__What to produce__.
Scan the lines below; pull out those with "implications".

__Dataset excerpts__.
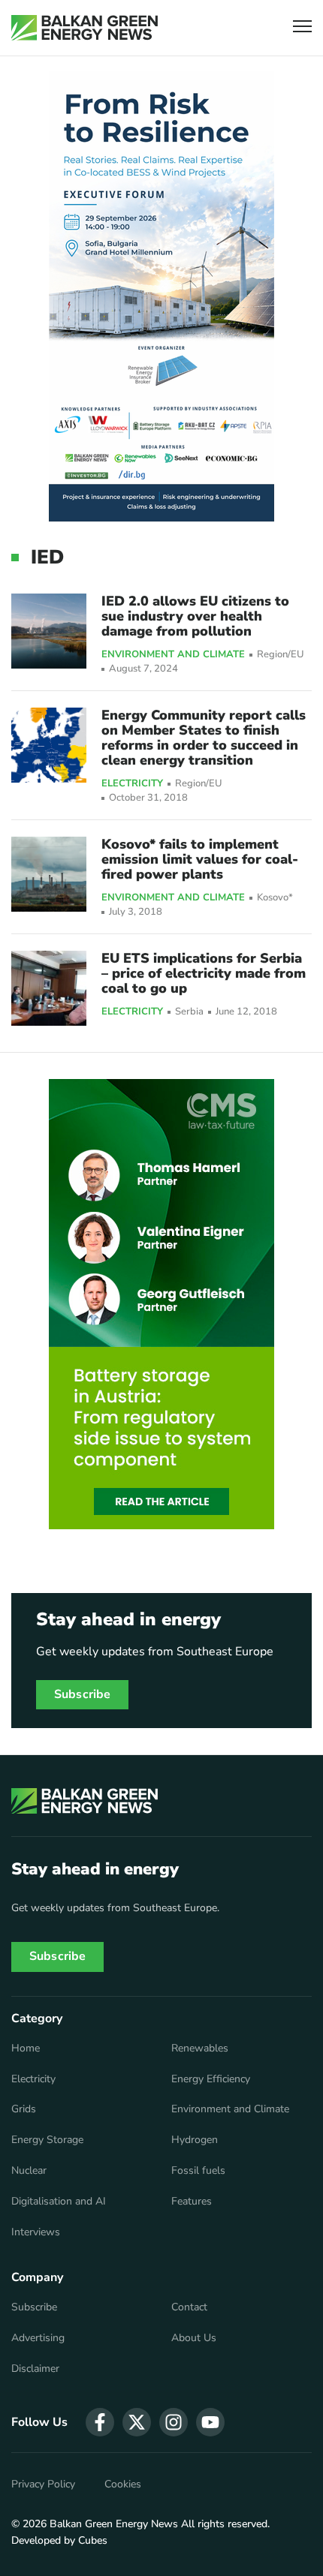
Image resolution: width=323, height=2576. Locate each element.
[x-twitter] (136, 2422)
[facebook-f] (100, 2422)
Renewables (199, 2048)
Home (25, 2048)
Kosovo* (275, 898)
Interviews (35, 2232)
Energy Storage (47, 2140)
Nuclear (29, 2171)
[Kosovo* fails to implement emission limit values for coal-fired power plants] (48, 874)
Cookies (122, 2484)
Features (191, 2202)
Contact (189, 2307)
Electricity (132, 784)
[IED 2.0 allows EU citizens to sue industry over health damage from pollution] (48, 631)
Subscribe (82, 1694)
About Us (193, 2338)
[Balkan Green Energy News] (84, 28)
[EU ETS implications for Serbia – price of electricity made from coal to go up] (48, 988)
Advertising (38, 2338)
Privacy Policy (43, 2484)
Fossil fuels (198, 2171)
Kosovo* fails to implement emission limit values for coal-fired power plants (199, 859)
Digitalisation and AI (58, 2202)
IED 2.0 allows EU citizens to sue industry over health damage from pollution (195, 616)
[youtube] (210, 2422)
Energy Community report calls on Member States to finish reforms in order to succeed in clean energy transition (203, 738)
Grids (23, 2109)
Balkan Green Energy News (114, 2524)
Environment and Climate (173, 655)
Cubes (92, 2540)
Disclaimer (35, 2369)
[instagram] (173, 2422)
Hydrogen (194, 2140)
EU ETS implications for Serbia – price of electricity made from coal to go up (203, 973)
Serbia (189, 1012)
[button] (302, 28)
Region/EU (280, 655)
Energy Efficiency (210, 2079)
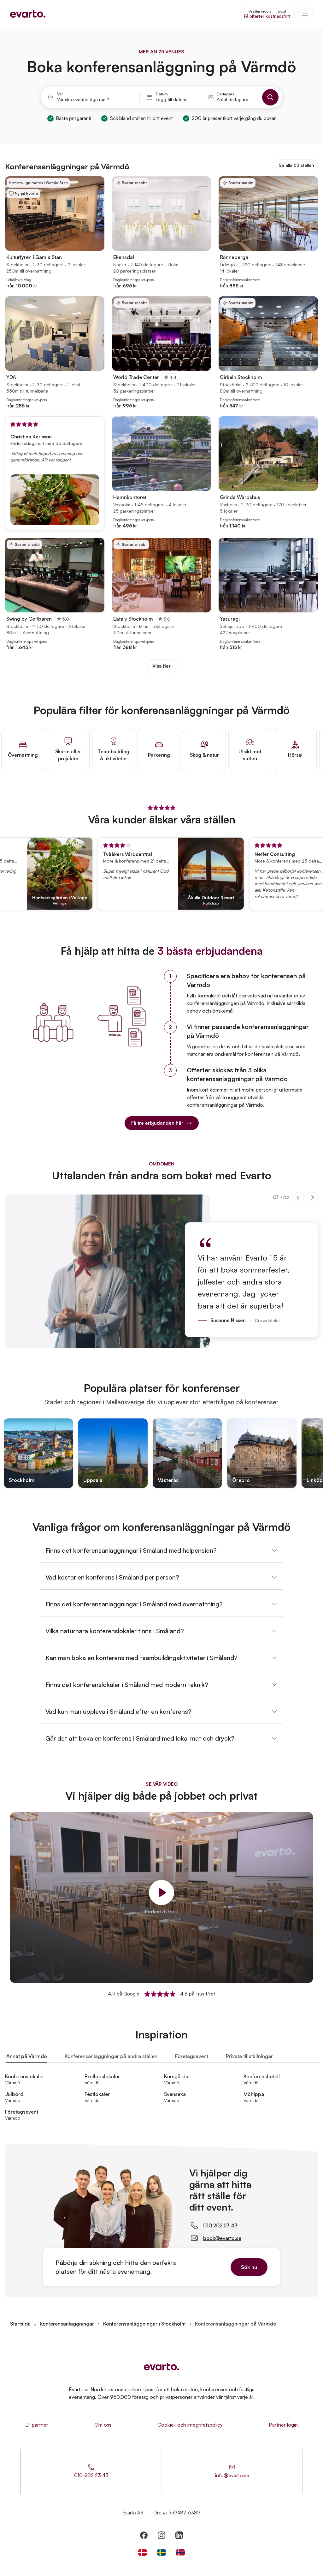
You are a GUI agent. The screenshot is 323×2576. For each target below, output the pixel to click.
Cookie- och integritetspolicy (190, 2425)
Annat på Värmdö (26, 2056)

__Task result__.
[EU ETS implications for Serbia – price of electricity made from coal to go up] (48, 988)
EU ETS implications for Serbia – price of electricity made from coal to go up (203, 973)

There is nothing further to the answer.